Un copropriétaire agit en nullité de plein droit du mandat de syndic faute pour celui-ci d’avoir respecté ses obligations en matière d’ouverture d’un compte bancaire séparé.
La cour d’appel déclare la demande irrecevable : elle retient qu’il n’a pas qualité à agir pour soutenir ce moyen de nullité pour la période antérieure à la date à laquelle il est devenu copropriétaire, le 28 février 2013, alors qu’à cette date, le syndic était titulaire d’un compte séparé qui avait été ouvert au plus tard le 3 juillet 2012.
L’arrêt est cassé : la demande était recevable dès lors que l’intéressé avait acquis la qualité de copropriétaire au jour de l’introduction de la demande.
A noter :
La précision est nouvelle. Le syndic est chargé d’ouvrir, dans l’établissement bancaire de son choix, un compte séparé au nom du syndicat, sur lequel sont versées sans délai toutes les sommes ou valeurs reçues au nom ou pour le compte du syndicat et ce compte ne peut faire l’objet ni d’une convention de fusion ni d’une compensation avec tout autre compte (Loi 65-557 du 10-7-1965 art. 18). La méconnaissance par le syndic de cette obligation emporte la nullité de plein droit de son mandat à l’expiration du délai de 3 mois suivant sa désignation. Avant la loi Alur du 24 mars 2014, entrée en vigueur sur ce point le 24 mars 2015, l’assemblée générale pouvait dispenser, à la majorité de l’article 25, le syndic de cette obligation. Cette possibilité a été supprimée par l’ordonnance 2019-11101 du 30 octobre 2019, entrée en vigueur sur ce point le 31 décembre 2020. Une telle dispense est néanmoins demeurée possible lorsque le syndicat comportait au plus quinze lots.
L’obligation d’ouverture d’un compte séparé a pour but de permettre une gestion autonome et donc plus saine de chaque copropriété, et préserve les copropriétés des difficultés de gestion susceptibles de survenir en cas de défaillance du syndic.
Si le syndic ne procède pas, dans le délai de 3 mois suivant sa désignation, à l’ouverture du compte séparé, alors qu’il n’en a pas été dispensé (lorsque c’était encore possible), son mandat est nul de plein droit (Cass. 3e civ. 8-4-2009 n° 08-11.965 FS-PB : BPIM 3/09 inf. 228 ; Cass. 3e civ. 16-3-2011 n° 10-14.005 FS-PBI : BPIM 3/11 inf. 229). Sous réserve de la validité des actes passés avec les tiers de bonne foi, cette nullité rétroagit au jour de la désignation du syndic. L’action en constatation de la nullité de plein droit du mandat du syndic ne s’analysant pas en une action en contestation de l’assemblée générale ayant désigné le syndic, elle n’est pas soumise au délai de forclusion prévu à l’article 42, al. 2 de la loi de 1965 (Cass. 3e civ. 19-11-2014 n° 13-21.399 FS-PB : BPIM 1/15 inf. 62) mais à celui de 10 ans prévu, avant l’entrée en vigueur de la loi 2018-1021 du 23 novembre 2018, par le premier alinéa du même article (Cass. 3e civ. 9-11-2017 n° 16-20.752 FS-D : BPIM 1/18 inf. 65).

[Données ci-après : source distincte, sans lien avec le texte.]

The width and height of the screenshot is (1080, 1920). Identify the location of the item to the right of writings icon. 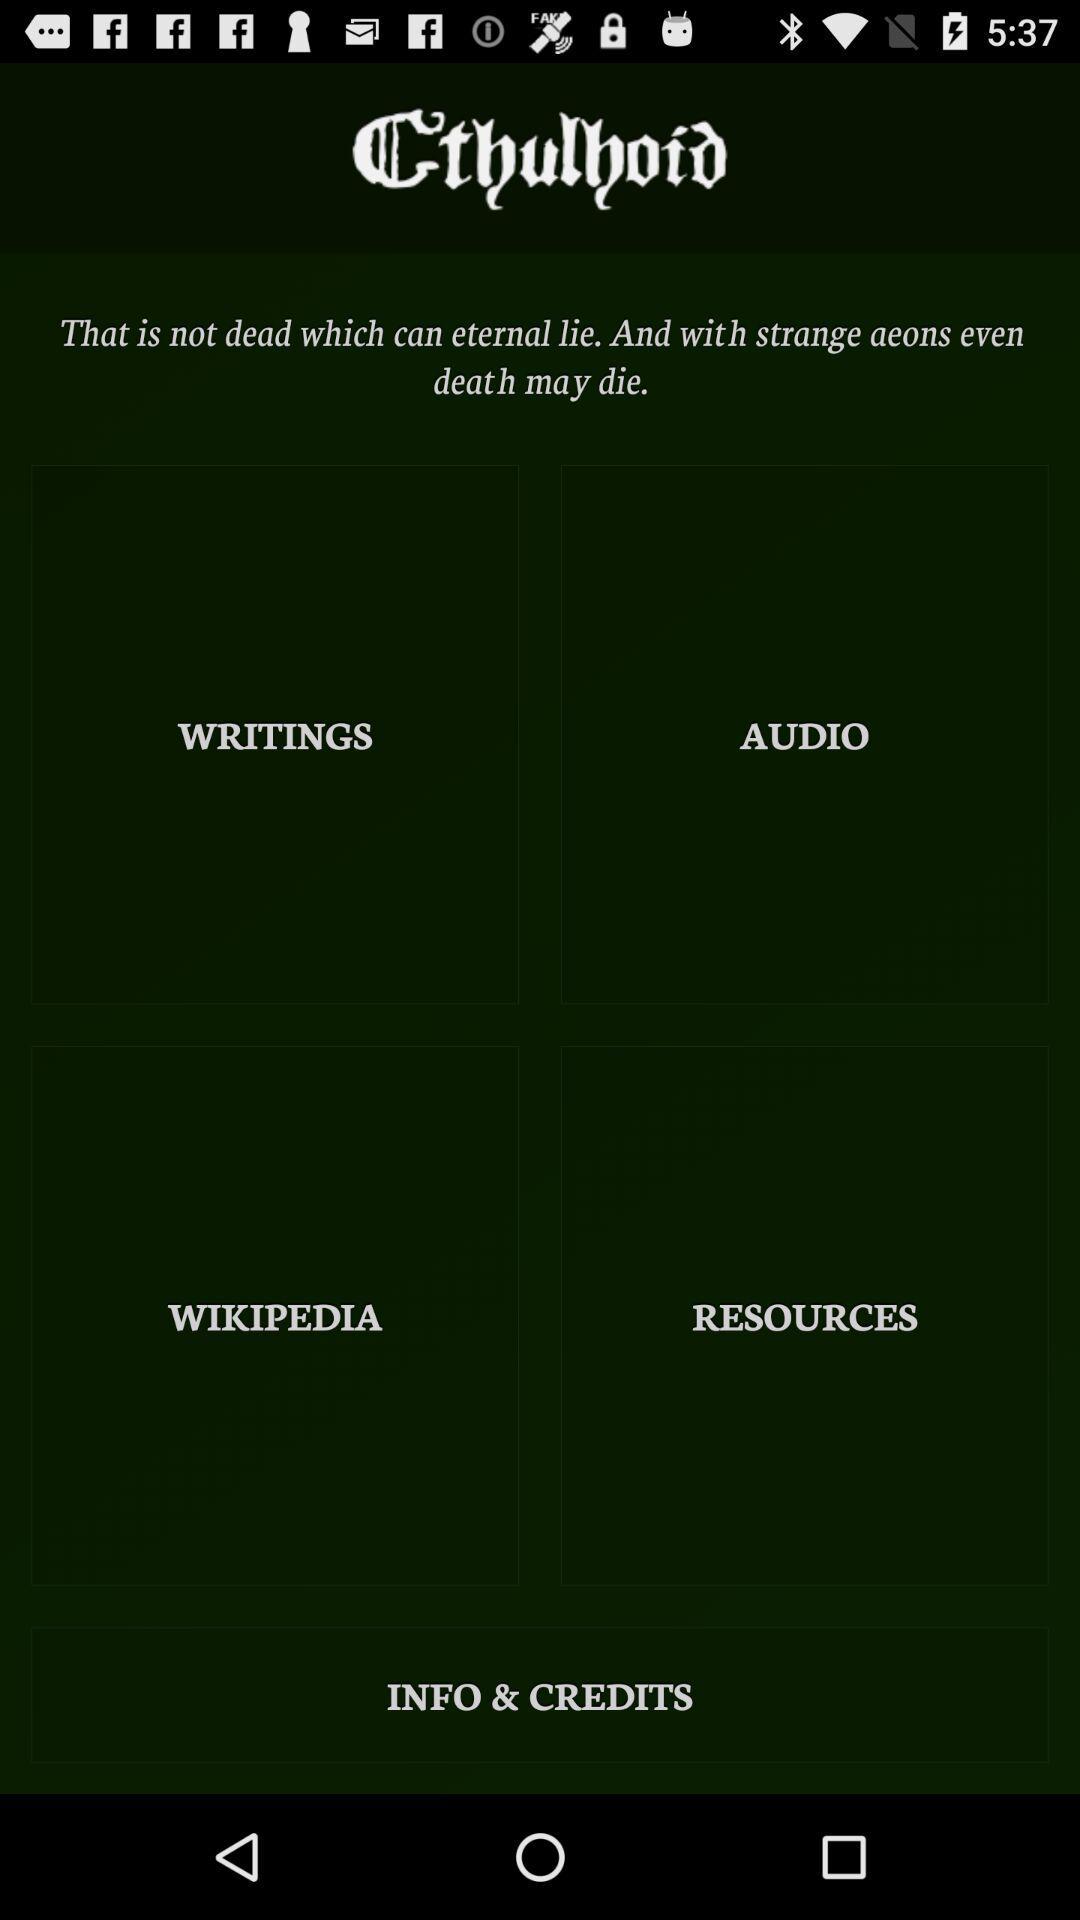
(803, 733).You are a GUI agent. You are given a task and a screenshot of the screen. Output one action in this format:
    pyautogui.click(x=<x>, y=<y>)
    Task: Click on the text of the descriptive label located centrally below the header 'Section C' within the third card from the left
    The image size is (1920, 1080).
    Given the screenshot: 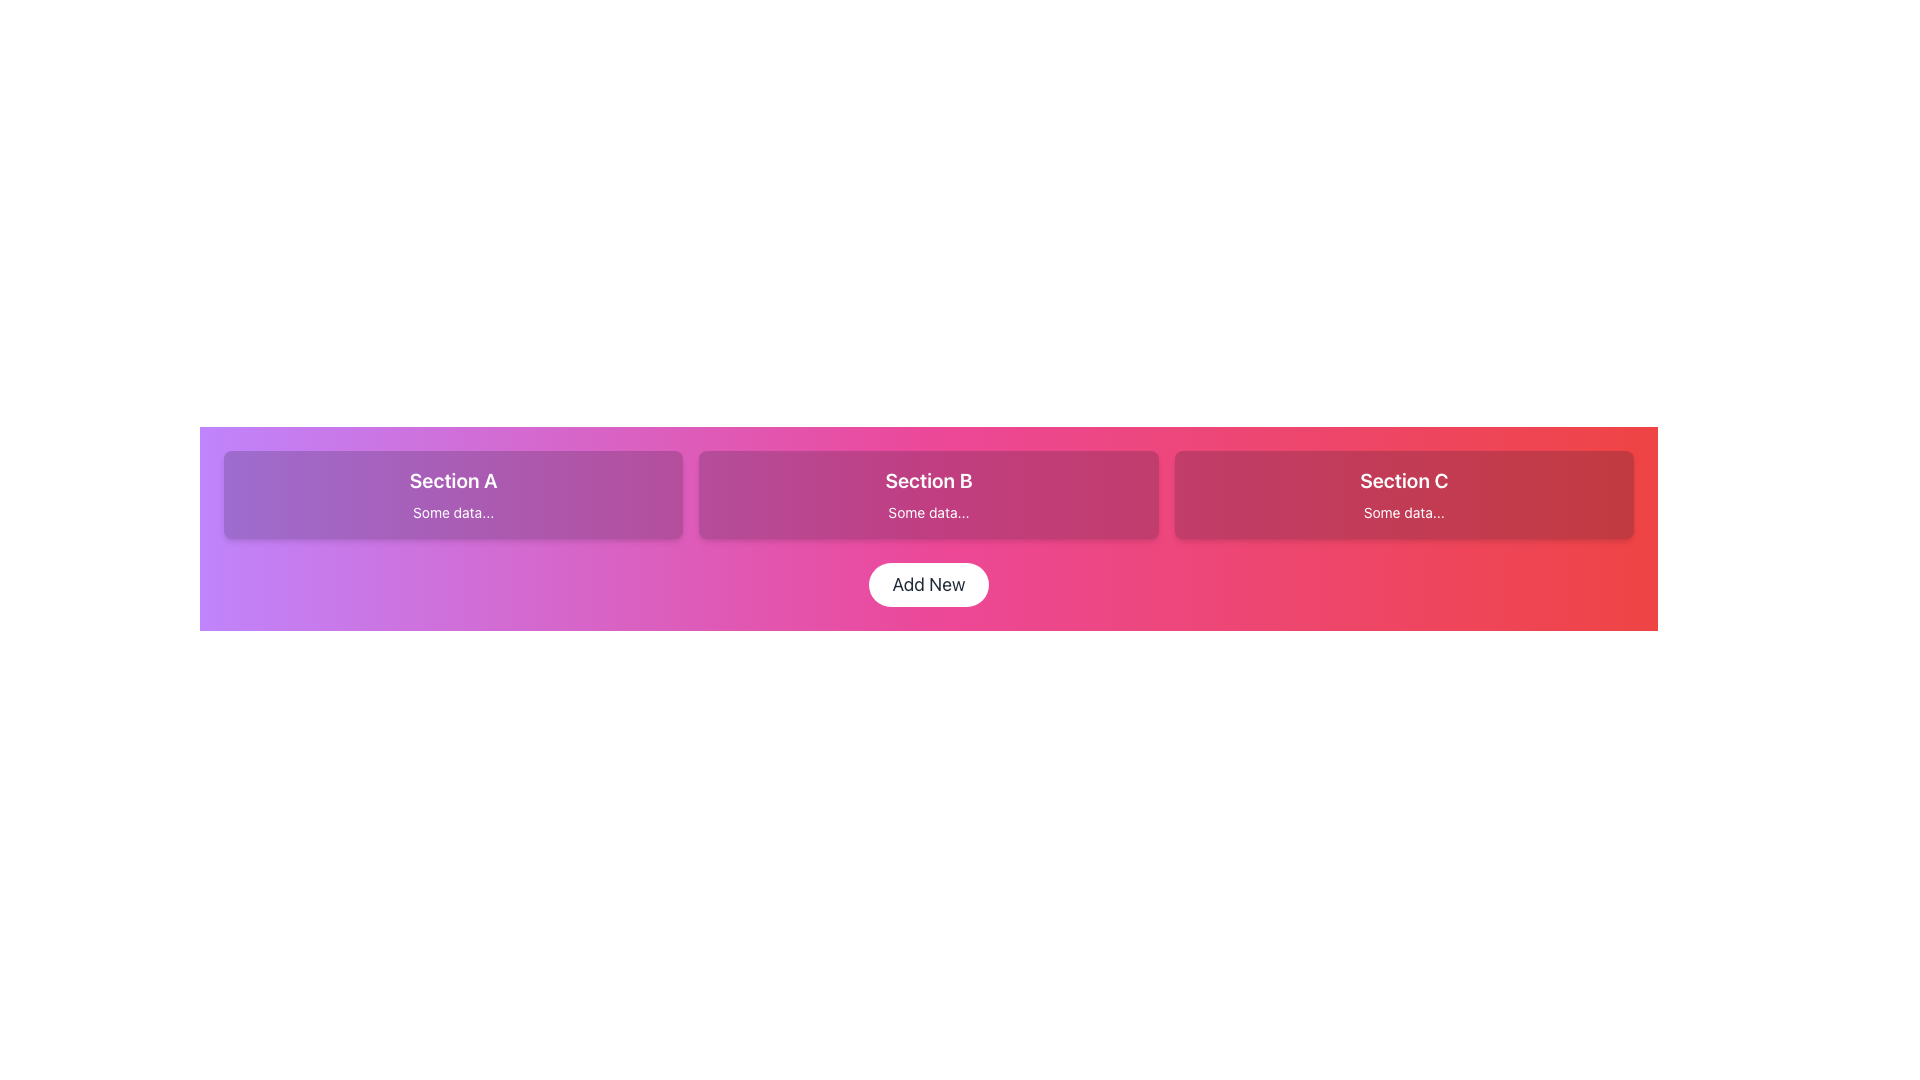 What is the action you would take?
    pyautogui.click(x=1403, y=512)
    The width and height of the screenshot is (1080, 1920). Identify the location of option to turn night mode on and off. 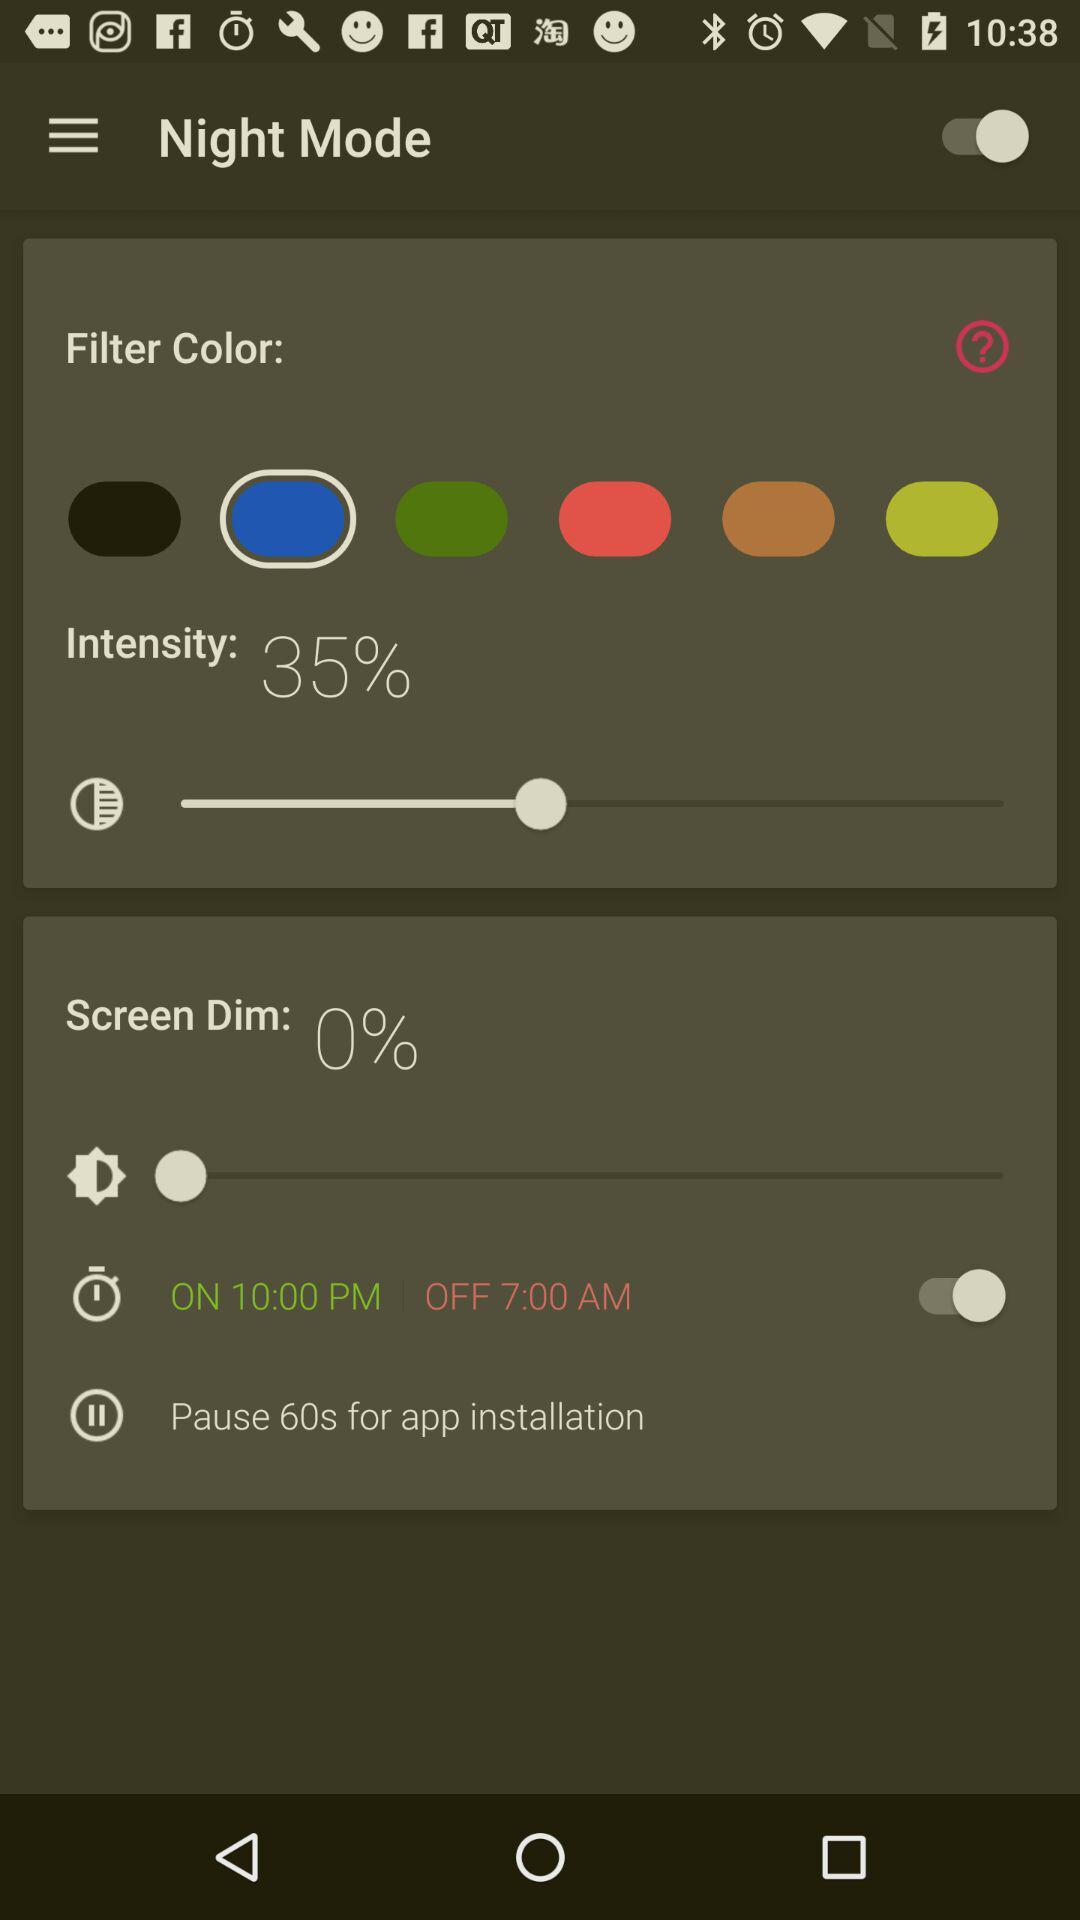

Un copropriétaire est-il recevable à agir en nullité du mandat de syndic lorsque cette nullité est fondée sur un fait antérieur à l’acquisition de sa qualité de copropriétaire ? Ou seule une personne ayant la qualité de copropriétaire au moment de l’apparition de la cause de nullité du mandat a-t-elle qualité et intérêt à se prévaloir d’une telle nullité ? La Cour de cassation opte dans cet arrêt pour la première alternative. Un copropriétaire invoquait, au soutien de sa demande de nullité, le défaut, sans autorisation de l’assemblée générale, d’ouverture d’un compte séparé, à une période antérieure à la date d’acquisition de son lot, puisqu’à cette date, le compte bancaire séparé avait été ouvert. Dès lors qu’il avait bien la qualité de copropriétaire au moment de l’introduction de sa demande en justice, il avait qualité et intérêt à agir pour invoquer la nullité de plein droit, non régularisable et donc persistante, du mandat du syndic résultant de la méconnaissance de son obligation d’ouverture d’un compte séparé.